The Lazarus Project. II. Spacelike extraction with the quasi-Kinnersley tetrad
Manuela Campanelli, Bernard J. Kelly, Carlos O. Lousto
TL;DR
The Lazarus project combines short, fully nonlinear 3D simulations with Kerr-based perturbation theory to recover gravitational-wave content from black-hole mergers. This work advances the method by introducing a quasi-Kinnersley frame, a locally defined transverse tetrad that approaches the Kinnersley tetrad up to a spin-boost, thereby reducing ad hoc coordinate and tetrad corrections in wave extraction.
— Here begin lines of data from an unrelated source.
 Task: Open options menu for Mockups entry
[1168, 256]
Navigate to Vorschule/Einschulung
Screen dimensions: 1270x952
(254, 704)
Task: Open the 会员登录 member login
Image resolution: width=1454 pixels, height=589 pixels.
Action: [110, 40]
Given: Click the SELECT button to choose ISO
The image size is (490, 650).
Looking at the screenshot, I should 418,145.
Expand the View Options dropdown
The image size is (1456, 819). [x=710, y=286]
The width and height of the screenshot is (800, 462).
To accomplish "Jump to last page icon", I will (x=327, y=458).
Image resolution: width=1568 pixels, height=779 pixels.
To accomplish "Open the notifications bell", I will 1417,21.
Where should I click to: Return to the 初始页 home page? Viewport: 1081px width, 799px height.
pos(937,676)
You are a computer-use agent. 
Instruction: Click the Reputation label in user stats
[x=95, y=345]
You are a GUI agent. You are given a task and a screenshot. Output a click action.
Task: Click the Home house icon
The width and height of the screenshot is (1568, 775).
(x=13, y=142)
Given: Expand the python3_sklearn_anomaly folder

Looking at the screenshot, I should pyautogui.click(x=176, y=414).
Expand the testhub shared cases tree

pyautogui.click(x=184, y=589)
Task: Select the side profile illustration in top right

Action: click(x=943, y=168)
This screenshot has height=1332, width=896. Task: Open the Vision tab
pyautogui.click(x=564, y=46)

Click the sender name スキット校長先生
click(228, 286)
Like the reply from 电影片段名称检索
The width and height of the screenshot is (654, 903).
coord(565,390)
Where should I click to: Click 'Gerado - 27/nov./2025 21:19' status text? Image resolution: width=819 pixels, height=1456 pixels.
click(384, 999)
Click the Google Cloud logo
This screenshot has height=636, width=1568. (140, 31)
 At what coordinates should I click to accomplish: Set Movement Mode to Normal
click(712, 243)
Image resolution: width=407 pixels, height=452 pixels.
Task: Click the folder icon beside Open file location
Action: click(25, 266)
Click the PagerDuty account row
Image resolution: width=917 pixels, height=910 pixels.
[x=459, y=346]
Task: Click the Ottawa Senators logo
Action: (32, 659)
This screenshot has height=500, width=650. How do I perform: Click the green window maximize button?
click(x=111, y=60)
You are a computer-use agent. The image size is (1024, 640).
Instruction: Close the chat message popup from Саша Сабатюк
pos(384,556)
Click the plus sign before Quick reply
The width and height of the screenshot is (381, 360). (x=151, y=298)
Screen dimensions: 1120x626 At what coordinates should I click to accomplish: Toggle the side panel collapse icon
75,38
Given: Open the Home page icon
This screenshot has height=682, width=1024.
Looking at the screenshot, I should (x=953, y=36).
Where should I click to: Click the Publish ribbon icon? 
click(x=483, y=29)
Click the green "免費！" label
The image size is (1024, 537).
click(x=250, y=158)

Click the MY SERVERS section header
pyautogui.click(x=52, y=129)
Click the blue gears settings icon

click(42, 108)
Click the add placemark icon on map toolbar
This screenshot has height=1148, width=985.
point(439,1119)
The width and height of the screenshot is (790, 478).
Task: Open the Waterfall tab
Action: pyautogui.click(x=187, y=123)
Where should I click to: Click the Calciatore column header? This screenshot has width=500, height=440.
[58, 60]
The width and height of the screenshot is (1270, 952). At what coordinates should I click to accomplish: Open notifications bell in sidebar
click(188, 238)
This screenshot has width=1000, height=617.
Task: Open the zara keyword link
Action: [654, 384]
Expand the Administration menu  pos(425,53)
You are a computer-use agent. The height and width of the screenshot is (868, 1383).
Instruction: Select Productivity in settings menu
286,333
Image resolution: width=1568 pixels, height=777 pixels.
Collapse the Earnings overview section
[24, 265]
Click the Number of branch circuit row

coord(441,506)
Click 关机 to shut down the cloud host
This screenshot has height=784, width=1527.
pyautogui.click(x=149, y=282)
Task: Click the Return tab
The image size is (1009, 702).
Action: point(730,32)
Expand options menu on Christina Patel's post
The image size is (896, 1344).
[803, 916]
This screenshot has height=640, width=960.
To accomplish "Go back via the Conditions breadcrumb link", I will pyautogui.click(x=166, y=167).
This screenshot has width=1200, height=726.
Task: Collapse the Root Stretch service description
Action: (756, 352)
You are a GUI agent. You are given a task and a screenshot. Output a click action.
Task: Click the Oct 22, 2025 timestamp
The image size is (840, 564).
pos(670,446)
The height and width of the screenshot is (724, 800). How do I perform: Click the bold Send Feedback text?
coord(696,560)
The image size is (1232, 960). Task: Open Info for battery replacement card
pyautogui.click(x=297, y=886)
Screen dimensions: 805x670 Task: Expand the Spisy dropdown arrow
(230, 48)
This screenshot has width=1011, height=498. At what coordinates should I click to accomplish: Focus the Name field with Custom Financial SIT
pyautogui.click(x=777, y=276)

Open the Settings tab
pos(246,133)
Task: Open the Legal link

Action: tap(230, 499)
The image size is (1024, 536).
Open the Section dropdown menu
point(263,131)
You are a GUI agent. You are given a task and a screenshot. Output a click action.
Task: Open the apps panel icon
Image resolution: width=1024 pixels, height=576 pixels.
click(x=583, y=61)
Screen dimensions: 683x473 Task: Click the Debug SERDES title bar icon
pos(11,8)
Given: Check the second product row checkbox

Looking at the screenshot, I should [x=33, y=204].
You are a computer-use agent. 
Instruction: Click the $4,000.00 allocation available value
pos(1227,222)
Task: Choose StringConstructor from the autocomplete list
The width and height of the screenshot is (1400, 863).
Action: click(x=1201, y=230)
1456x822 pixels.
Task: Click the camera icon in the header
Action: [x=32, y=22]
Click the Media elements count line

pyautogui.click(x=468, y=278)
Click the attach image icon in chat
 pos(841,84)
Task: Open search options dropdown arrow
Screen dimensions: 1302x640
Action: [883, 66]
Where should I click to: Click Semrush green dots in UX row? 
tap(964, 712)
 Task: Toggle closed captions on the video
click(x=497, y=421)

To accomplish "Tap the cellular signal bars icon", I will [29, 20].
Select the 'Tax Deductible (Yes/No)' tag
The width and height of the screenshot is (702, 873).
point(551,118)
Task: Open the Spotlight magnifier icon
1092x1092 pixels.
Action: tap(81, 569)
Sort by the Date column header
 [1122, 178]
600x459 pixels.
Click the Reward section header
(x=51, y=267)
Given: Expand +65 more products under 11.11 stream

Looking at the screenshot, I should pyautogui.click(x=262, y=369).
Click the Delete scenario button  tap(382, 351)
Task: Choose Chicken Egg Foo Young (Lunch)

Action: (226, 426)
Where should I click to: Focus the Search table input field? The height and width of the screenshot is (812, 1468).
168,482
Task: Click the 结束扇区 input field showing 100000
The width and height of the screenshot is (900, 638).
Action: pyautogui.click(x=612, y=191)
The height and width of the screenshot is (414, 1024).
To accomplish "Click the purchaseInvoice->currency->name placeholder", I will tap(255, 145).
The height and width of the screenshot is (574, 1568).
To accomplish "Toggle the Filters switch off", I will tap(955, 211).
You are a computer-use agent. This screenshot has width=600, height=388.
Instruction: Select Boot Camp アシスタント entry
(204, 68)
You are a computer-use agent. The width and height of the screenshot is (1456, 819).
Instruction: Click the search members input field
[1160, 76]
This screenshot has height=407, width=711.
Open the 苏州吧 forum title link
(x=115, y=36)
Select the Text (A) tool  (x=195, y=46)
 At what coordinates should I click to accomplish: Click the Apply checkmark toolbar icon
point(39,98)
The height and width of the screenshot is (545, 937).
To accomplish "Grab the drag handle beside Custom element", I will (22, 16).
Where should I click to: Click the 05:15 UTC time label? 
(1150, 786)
The authors implement a tetrad-reconstruction procedure based on Weyl-tensor eigenvectors, test it on spinning Bowen-York, Brill-Lindquist head-on, and QC0 data, and show improved consistency and a clearer error budget for the tetrad dependence while highlighting limitations from the underlying ADM evolution. The approach enables earlier and more robust Teukolsky-based wave extraction, provides a path toward direct near-field radiation interpretation, and sets the stage for longer, more accurate evolutions with modern numerical-relativity frameworks such as LazEv.
Abstract
The Lazarus project was designed to make the most of limited 3D binary black-hole simulations, through the identification of perturbations at late times, and subsequent evolution of the Weyl scalar $Ψ_4$ via the Teukolsky formulation. Here we report on new developments, employing the concept of the ``quasi-Kinnersley'' (transverse) frame, valid in the full nonlinear regime, to analyze late-time numerical spacetimes that should differ only slightly from Kerr. This allows us to extract the essential information about the background Kerr solution, and through this, to identify the radiation present. We explicitly test this procedure with full numerical evolutions of Bowen-York data for single spinning black holes, head-on and orbiting black holes near the ISCO regime. These techniques can be compared with previous Lazarus results, providing a measure of the numerical-tetrad errors intrinsic to the method, and give as a by-product a more robust wave extraction method for numerical relativity.